The Smash-up by Ali Benjamin: A review

 

Ali Benjamin has taken her inspiration from Edith Wharton's Ethan Frome, even borrowing the name of its title character. Her Ethan and his wife Zenobia ("Zo") and their 11-year-old daughter Alex have moved from New York to the village of Starkfield, Massachusetts, a fictional town in the Berkshires, in search of a quieter, less complicated life. Starkfield is described as possessing "a nondescript village green, around which are scattered a handful of small businesses, no more than one of every variety." It sounds idyllic, but it doesn't quite work out that way.

Ethan is the semiretired co-founder of a media start-up. His former partner is being accused by a former employee of sexual harassment and exploitation and he is pressuring Ethan to support him. Zenobia is a struggling filmmaker who gets deeply involved with a local activist group called All Them Witches. It is September 2018 and the Senate confirmation hearings of Brett Kavanaugh are in progress. The "Witches'" outrage is palpable. Meanwhile, Alex is completely obsessed with "Wicked" and she is seriously impulse-challenged. She attends Rainbow Seed School and the parents of some of her classmates are not happy about that and are trying to push her out. The family lives in a half-restored (they've run out of money to complete the restoration) house with their aging dog, Hypatia, and a boarder/babysitter named Maddy. All of these challenges are threatening to crumble the Fromes' marriage.

For the Fromes, the 2016 presidential election marked "the break between before and after, then and now." Ethan was convinced that it was really no big deal and everything would be okay because this is America. Zo's reaction is white-hot fury. That's when she came to help organize the group that became All Them Witches, a sobriquet bestowed by some old guy who was appalled at their activities. They happily adopted it as their own. The group organizes, makes posters, and marches to protest. They meet twice a week, many of them proudly wearing their pink hats.

With Zo's involvement with her group, Ethan suddenly has more of the household's domestic responsibilities. He has more of the care of Alex, including making sure she gets to bed on time. He feels all of these added responsibilities as something of an imposition, a sentiment with which Maddy sympathizes. The reader might here suspect that these two are headed toward an affair and Ethan seems like he would welcome that but Maddy has other things on her mind.

The fraught politics of the time impact all of their lives and it seems that the Fromes have forgotten why they moved to Starkfield in the first place. They had hoped to build a supportive and peaceful idyll that would encourage creativity and provide an environment where their daughter could develop into her best self. All of those good intentions now seem at risk. Can this marriage be saved? Should it be?

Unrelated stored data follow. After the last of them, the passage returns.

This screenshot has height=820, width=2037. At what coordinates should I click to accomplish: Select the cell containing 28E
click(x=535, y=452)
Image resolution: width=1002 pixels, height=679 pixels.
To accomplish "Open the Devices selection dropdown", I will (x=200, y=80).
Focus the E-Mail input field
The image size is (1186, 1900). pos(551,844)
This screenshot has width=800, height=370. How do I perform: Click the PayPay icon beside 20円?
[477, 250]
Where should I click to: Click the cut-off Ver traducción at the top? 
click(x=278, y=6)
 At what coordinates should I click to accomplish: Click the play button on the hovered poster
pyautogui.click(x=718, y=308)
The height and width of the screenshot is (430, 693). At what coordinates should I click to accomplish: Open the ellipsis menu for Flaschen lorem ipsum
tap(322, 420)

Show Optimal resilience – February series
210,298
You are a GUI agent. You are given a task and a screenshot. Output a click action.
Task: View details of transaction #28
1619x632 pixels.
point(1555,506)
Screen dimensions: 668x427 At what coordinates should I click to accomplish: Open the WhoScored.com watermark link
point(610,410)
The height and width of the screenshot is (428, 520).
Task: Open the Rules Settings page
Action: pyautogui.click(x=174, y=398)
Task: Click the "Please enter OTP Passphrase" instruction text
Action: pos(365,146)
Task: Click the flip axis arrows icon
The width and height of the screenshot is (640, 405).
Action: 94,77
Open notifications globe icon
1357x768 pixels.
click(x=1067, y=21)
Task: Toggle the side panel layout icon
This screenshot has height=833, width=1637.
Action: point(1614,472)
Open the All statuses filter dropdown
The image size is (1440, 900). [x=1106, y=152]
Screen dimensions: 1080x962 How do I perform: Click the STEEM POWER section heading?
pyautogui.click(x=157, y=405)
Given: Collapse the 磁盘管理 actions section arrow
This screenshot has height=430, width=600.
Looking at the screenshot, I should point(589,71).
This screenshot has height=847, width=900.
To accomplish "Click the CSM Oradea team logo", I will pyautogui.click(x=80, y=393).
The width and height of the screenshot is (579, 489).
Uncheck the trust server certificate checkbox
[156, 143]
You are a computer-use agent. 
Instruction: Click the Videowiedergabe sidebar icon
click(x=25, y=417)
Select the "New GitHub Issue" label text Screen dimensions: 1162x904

Ali Benjamin is a skilled writer. She tells her story through the character of Ethan. She presents him as a well-intentioned but misguided husband and father who doesn't really understand why his wife is so angry and what she is trying to accomplish through her activism. At the same time, Zo is presented sympathetically and we can see, as perhaps she can't, that Ethan himself may, in fact, be one of the men who is part of the problem that her group is protesting. Meanwhile, they both at times seem to lose sight of their daughter's needs. There are no real heroes here and it is hard to know just who one should root for. I choose Alex. She is a delightful character and her part in this narrative is often quite funny. The levity is most welcome.

My rating: 4 of 5 stars

  

Comments

  1. This is the first I've heard of this one. Thank you for sharing it with us.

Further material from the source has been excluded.